===== Selected excerpt

Ms. Overman said all older people should consider such coverage, even married couples with children. “I have had women tell me, ‘My kids will take care of me.’ Only to have them call me a year and a half later saying that their kids are losing their jobs because they’re taking care of me!”

But long-term care insurance can be expensive. Can Ms. Sturm, who makes less than $70,000 a year, manage that? And does it make sense?

“It is expensive but not having it is also expensive,” Ms. Overman said. She estimated that such coverage for Ms. Sturm would cost about $1,900 a year. “I bet you she’s paying that much in car insurance.”

The youngest of three children from a musical family, Ms. Sturm has enjoyed her “nomadic” existence, but it has left her finances scattered through four separate retirement accounts. Ms. Overman’s advice: consolidate. “She does need to consolidate into a single I.R.A. so she can diversify without having to keep track of 14 different statements which she doesn’t read anyway.”

Ms. Overman, who is also president of the Financial Planning Association of Florida, works with clients by initially assessing their tolerance for risk. After answering 25 questions, Ms. Sturm’s results showed that she was very conservative — more so than 80 percent of investors.

==========
===== Data excerpt

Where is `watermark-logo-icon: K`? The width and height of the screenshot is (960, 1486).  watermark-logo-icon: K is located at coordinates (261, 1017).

==========

Required work —
Please answer from the excerpt on long-term care insurance: what yearly cost did Ms. Overman estimate for Ms. Sturm's coverage?

Output of the task —
About $1,900 a year.